Interim vice president for Student Affairs hopes to restore campus life

By Elisa Reamer

DeKALB — As the new interim vice president for Student Affairs, Charlie Fey’s main priority is to work with students to meet their goals and he’s excited to resurrect campus life again as students return for in-person classes. 

This is Fey’s first year at NIU and he will assume the role of interim vice president for Student Affairs until May 31, 2022. Though Fey isn’t new to the vice president for Student Affairs role, he held the position for 23 years at other institutions. At the University of Texas at El Paso, he worked as the dean of students. 

“I’m a member of something called the registry,” Fey said. “It’s a company that places executives in universities, presidents, vice presidents and deans throughout the country. So when a president retires, they usually have an interim for about a year, give or take, and if they don’t have anybody internally to serve for a year, they go to this registry.” 

Growing up, Fey wanted to be a lawyer or president. After he was elected president of student government at Pennsylvania State’s Community Commonwealth Campus in McKeesport, Fey discovered that he wanted to work with students. 

What we do in Student Affairs is help you find those ways to achieve what you need to achieve to be successful in your life, in your career and your community,

— Charlie Fey

“When I left McKeesport campus as a junior to go to the main campus of Pennsylvania State, I got involved up there,” Fey said. “I was vice president of the Residence Hall Association there and got involved in the organization of student governments and decided that student affairs was a career I wanted to pursue.” 

Fey said he carries the same excitement with him for every job he has at a new university because he loves working with students and challenging them to help them grow. 

“My job is to help you all understand those issues of growth and how you can learn from things, both mistakes you might make and the good things you do and how you learn to repeat those good things as well, so I’ve enjoyed that part of it,” Fey said. “My whole career, I have focused on what I call fostering student success. “

Fey was assigned three goals when he was hired at NIU in July. 

The first goal he wants to accomplish while in the interim vice president position is to work with a task force to improve Greek life on campus. Greek life was much larger eight to 10 years ago than it is now, resulting in some of the houses being closed down due to not having the number of members needed to fill them, Fey said. 

“I can’t tell you how many times I’ve seen people who I went to college with 50 years ago; the only ones I keep in touch with are my fraternity brothers,” Fey said. “But the relationships that you join in a fraternity or sorority are just another level. So, what we want to do is try to find a way to help the current crop of students understand the value of Greek life and make sure that value is worthwhile.”
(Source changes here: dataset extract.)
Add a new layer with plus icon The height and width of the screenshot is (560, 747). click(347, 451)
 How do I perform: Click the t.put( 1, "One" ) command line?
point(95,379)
Fey’s second goal is to rephrase the Student Conduct system and process so that it is fair and student-centered. 

That’s what I leave a message to us students: hold fast to your dreams, don’t ever let them go and find a way to achieve,

— Charlie Fey

“One of the things I need to be looking at is how do we improve, how do we make the most effective we can of the student conduct systems, so it’s an educational one, how do we help you not make that same decision again and get back on to the right path, so that’s what I’m trying to get student conduct to be focusing on the future,” Fey said.
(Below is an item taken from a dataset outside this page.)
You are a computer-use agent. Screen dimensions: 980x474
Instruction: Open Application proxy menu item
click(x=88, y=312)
Fey’s third goal is to reestablish campus life to what it was before the pandemic. Second-year students did not get the traditional first-year life since they entered college during the remote learning phase of COVID-19, so they do not have the same experiences as this year’s first-year class, Fey said. 

“It (campus life) will never be back to where we were in 2018,” Fey said. “It might be just as good, but it’ll be different. One of my goals for this year is to help us in Student Affairs certainly, but on the campus in general, reshape what that campus life is supposed to look like so that these students who are now here will have as good an experience as you can.” 

The Division of Student Affairs’ job is to make sure every student can graduate despite any of the obstacles students may face along the way, because graduating is the biggest success, Fey said. 

“What we do in Student Affairs is help you find those ways to achieve what you need to achieve to be successful in your life, in your career and your community,” Fey said. “We have always said, ‘Let’s challenge you to become the best person you can be. And when you do that, you’ll become successful in your life.’ That’s why I love this job because I enjoy doing this.”

Fey’s advice to students is inspired by the poem, “Dreams,” by Langston Hughes, where he says “hold fast to dreams.” 

“That’s what I leave a message to us students: hold fast to your dreams, don’t ever let them go and find a way to achieve,” Fey said. “If I can help you achieve them or people I work with can help you achieve them. I’ll do everything I can. That’s the bottom line.”